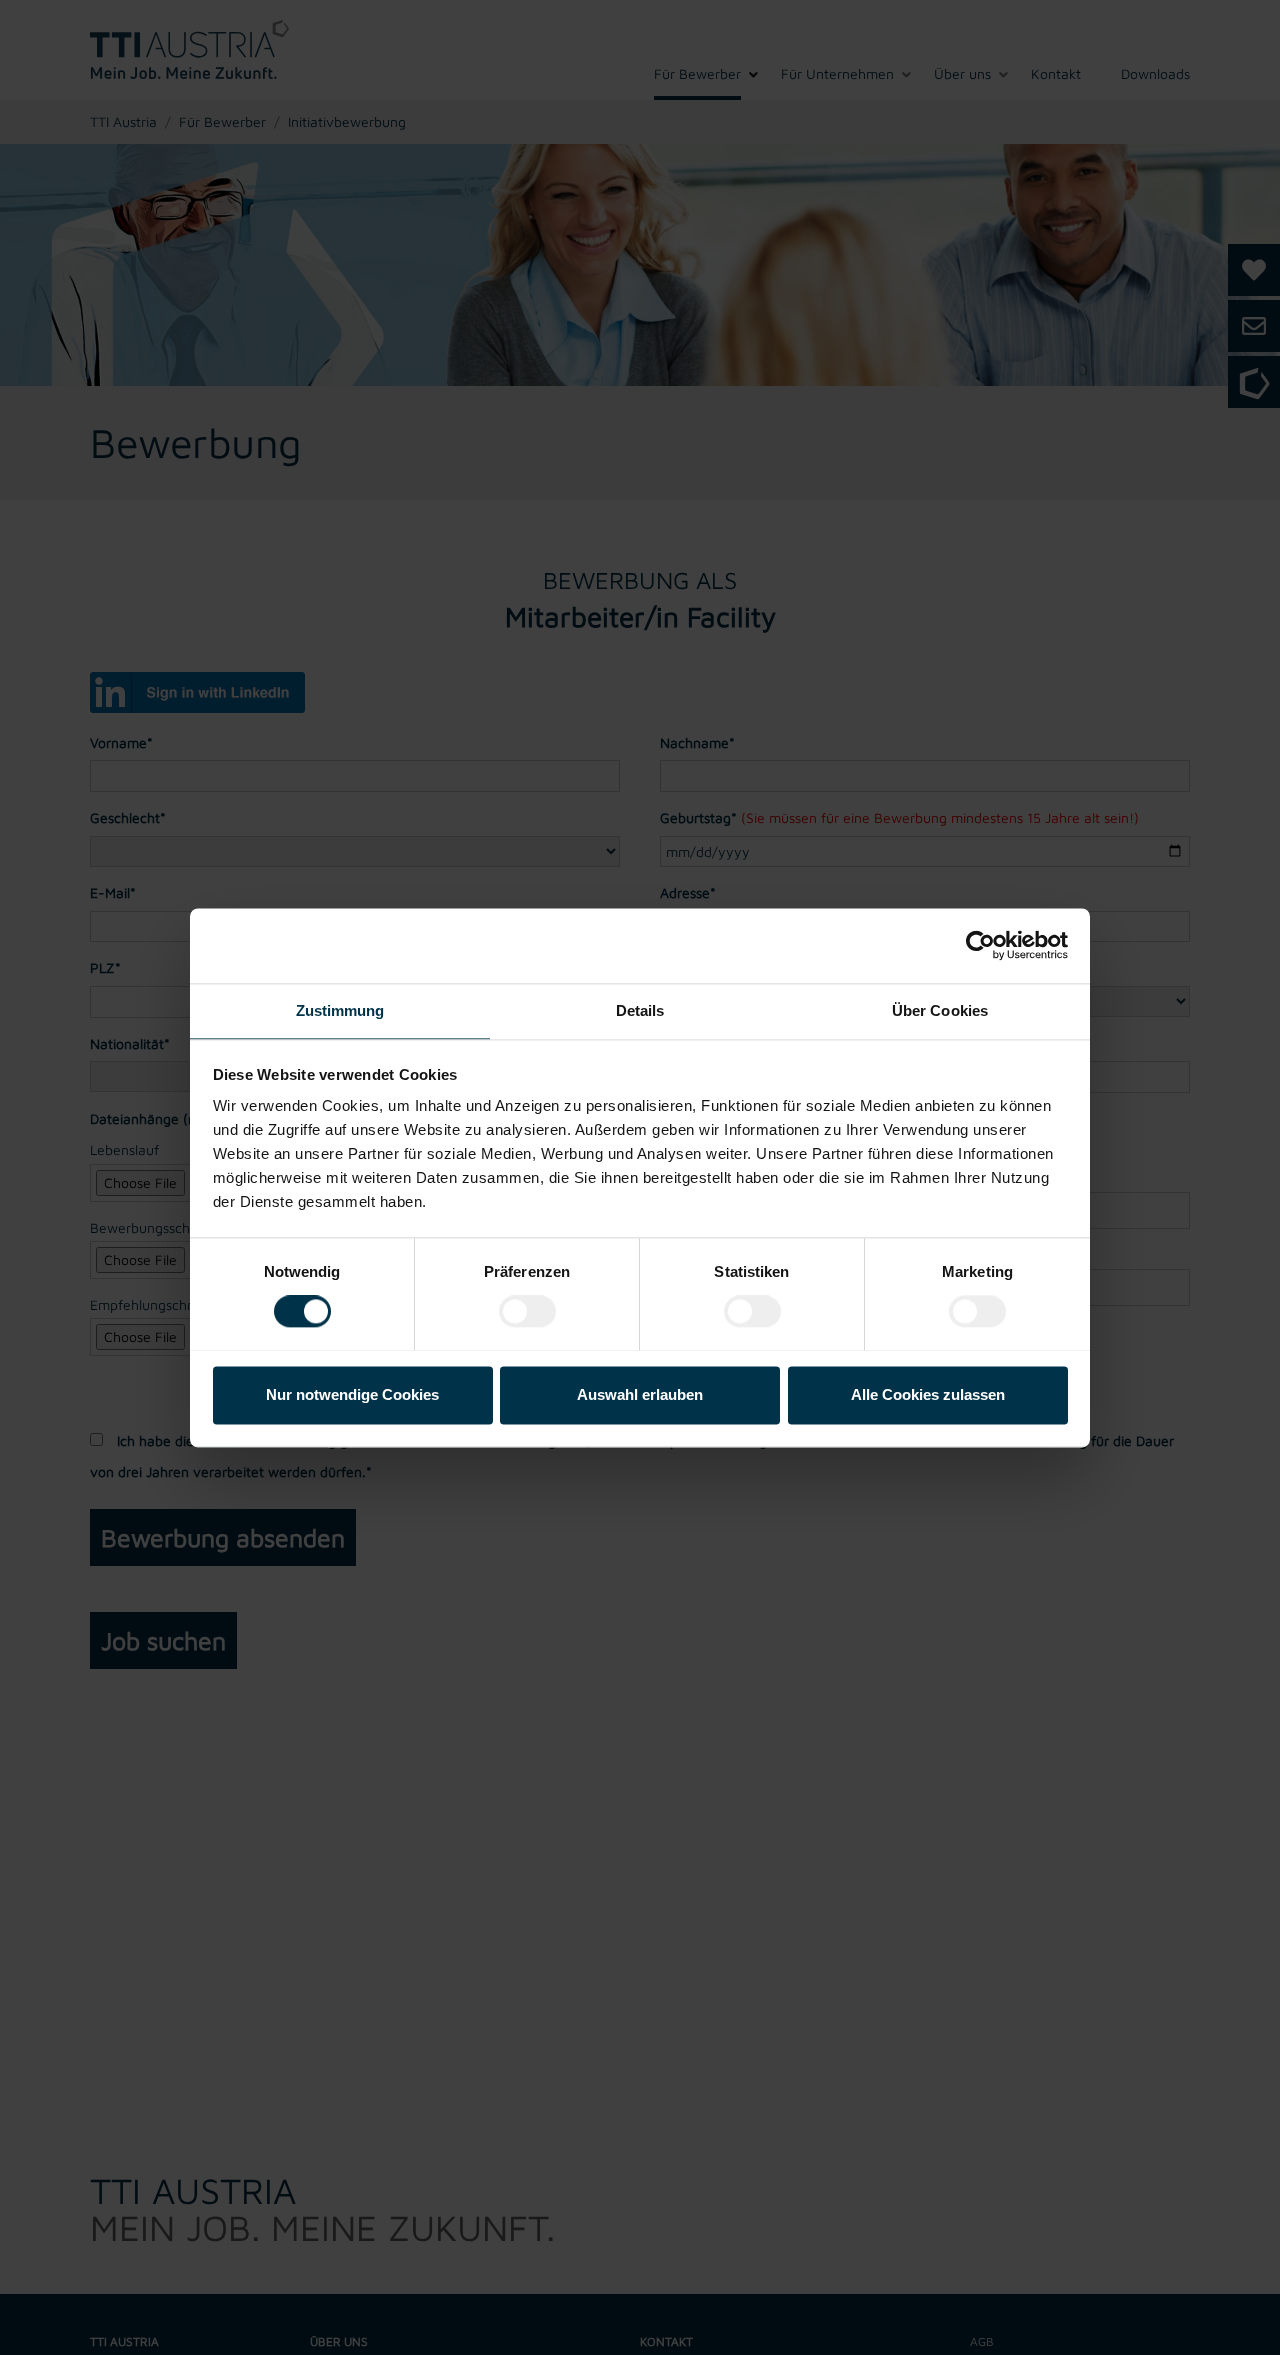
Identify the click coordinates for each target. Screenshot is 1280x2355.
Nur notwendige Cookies (352, 1394)
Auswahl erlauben (640, 1394)
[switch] (527, 1311)
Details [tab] (640, 1010)
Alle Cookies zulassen (928, 1394)
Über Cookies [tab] (940, 1010)
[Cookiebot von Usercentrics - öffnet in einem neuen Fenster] (980, 945)
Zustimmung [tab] (340, 1010)
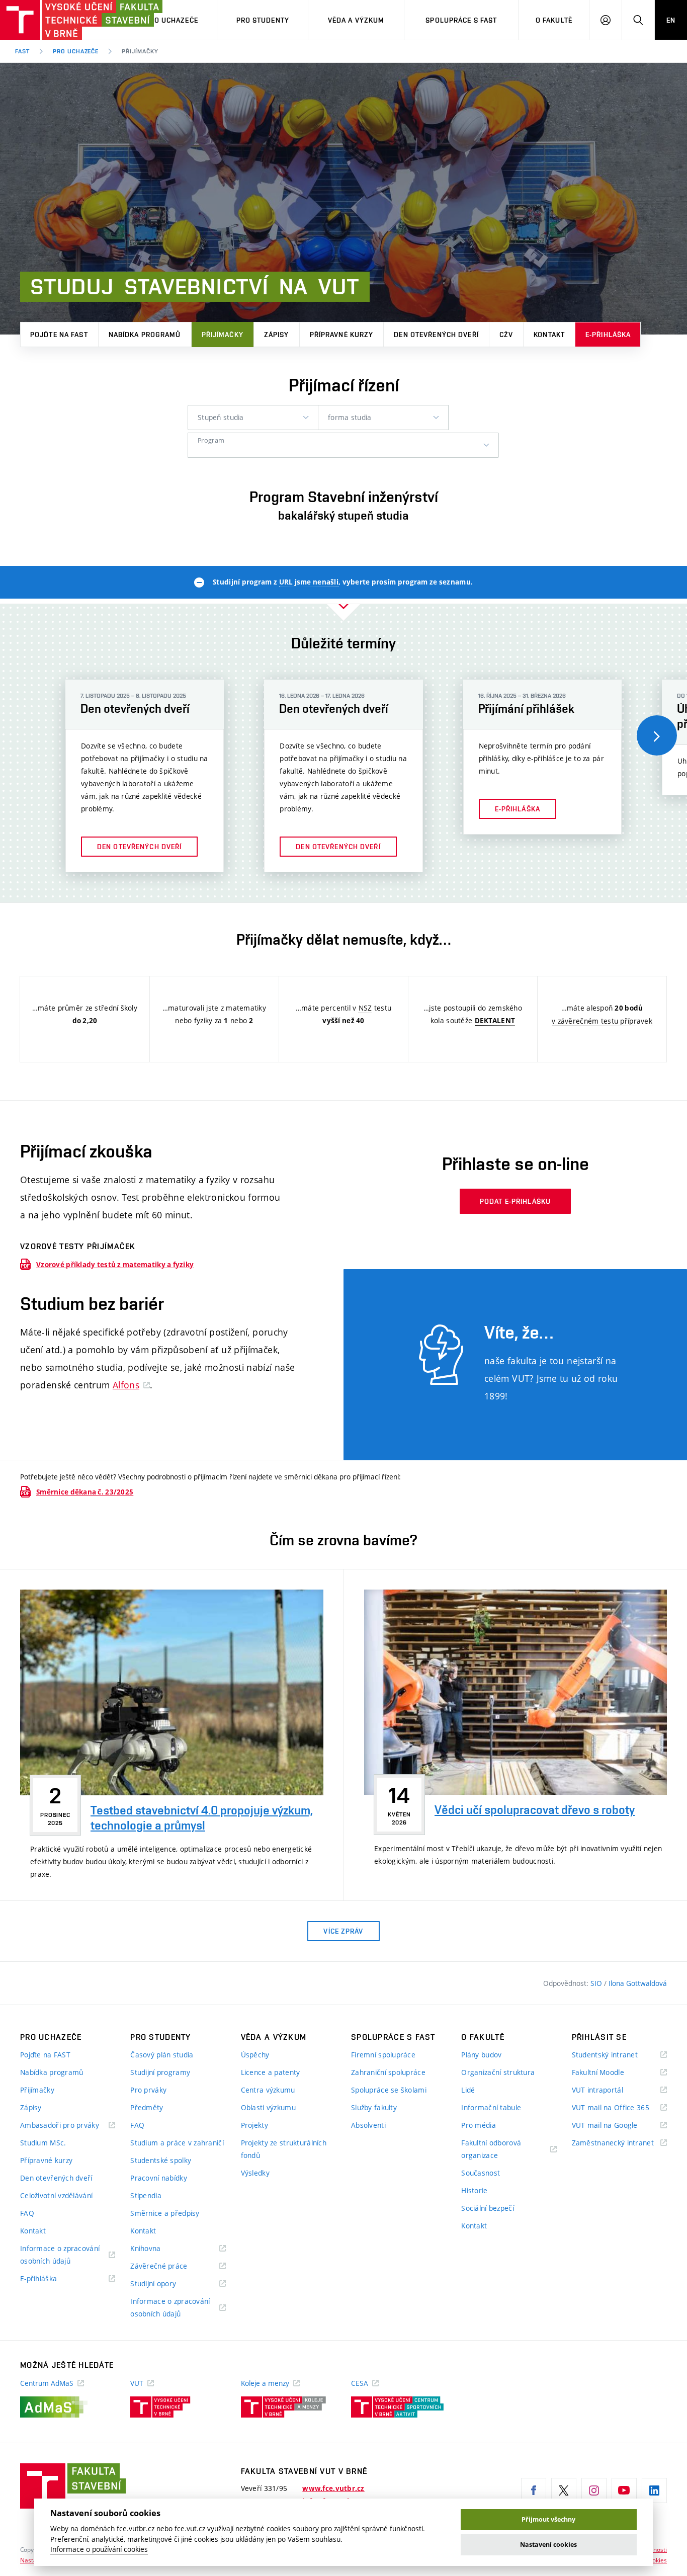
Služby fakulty (374, 2107)
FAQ (27, 2213)
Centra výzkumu (268, 2090)
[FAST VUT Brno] (63, 20)
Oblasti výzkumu (268, 2107)
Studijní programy (160, 2072)
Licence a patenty (270, 2072)
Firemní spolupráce (383, 2054)
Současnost (480, 2173)
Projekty (254, 2125)
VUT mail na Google (617, 2125)
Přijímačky (222, 334)
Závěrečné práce (171, 2266)
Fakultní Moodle (610, 2073)
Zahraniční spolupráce (388, 2072)
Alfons (126, 1385)
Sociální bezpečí (487, 2208)
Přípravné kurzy (342, 334)
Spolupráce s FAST (461, 20)
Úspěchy (255, 2054)
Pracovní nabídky (158, 2178)
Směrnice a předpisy (164, 2213)
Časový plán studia (161, 2054)
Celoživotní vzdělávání (56, 2195)
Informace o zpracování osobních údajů (60, 2255)
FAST (22, 51)
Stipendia (145, 2195)
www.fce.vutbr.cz (333, 2488)
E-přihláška (608, 334)
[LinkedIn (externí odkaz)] (654, 2490)
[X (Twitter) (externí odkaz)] (563, 2490)
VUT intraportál (610, 2090)
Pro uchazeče (171, 20)
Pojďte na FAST (59, 334)
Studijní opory (165, 2284)
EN (670, 20)
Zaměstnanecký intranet (619, 2143)
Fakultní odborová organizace (492, 2150)
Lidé (468, 2090)
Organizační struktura (498, 2072)
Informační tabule (491, 2107)
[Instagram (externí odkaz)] (594, 2490)
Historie (474, 2190)
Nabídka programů (145, 334)
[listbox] (253, 417)
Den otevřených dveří (436, 334)
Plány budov (481, 2054)
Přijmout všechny (548, 2519)
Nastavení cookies (548, 2544)
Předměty (146, 2107)
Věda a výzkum (356, 20)
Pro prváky (148, 2090)
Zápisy (276, 334)
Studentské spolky (160, 2160)
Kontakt (549, 334)
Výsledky (255, 2173)
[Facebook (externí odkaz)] (533, 2490)
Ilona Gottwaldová (638, 1983)
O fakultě (554, 20)
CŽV (506, 334)
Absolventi (368, 2125)
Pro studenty (262, 20)
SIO (597, 1983)
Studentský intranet (617, 2055)
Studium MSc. (43, 2142)
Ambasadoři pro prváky (67, 2125)
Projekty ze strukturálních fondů (283, 2149)
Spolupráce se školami (388, 2090)
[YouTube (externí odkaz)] (624, 2490)
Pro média (478, 2125)
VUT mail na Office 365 (619, 2108)
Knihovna (158, 2249)
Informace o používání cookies (99, 2549)
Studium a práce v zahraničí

**ABOUT THIS TASK**. In the entries above, the lines between the one holding "Centra výzkumu (268, 2090)" and the one holding "Fakultní Moodle (610, 2073)", inclusive, are to be printed exactly as written, and those alone.

**FINISHED TASK**.
Centra výzkumu (268, 2090)
[FAST VUT Brno] (63, 20)
Oblasti výzkumu (268, 2107)
Studijní programy (160, 2072)
Licence a patenty (270, 2072)
Firemní spolupráce (383, 2054)
Současnost (480, 2173)
Projekty (254, 2125)
VUT mail na Google (617, 2125)
Přijímačky (222, 334)
Závěrečné práce (171, 2266)
Fakultní Moodle (610, 2073)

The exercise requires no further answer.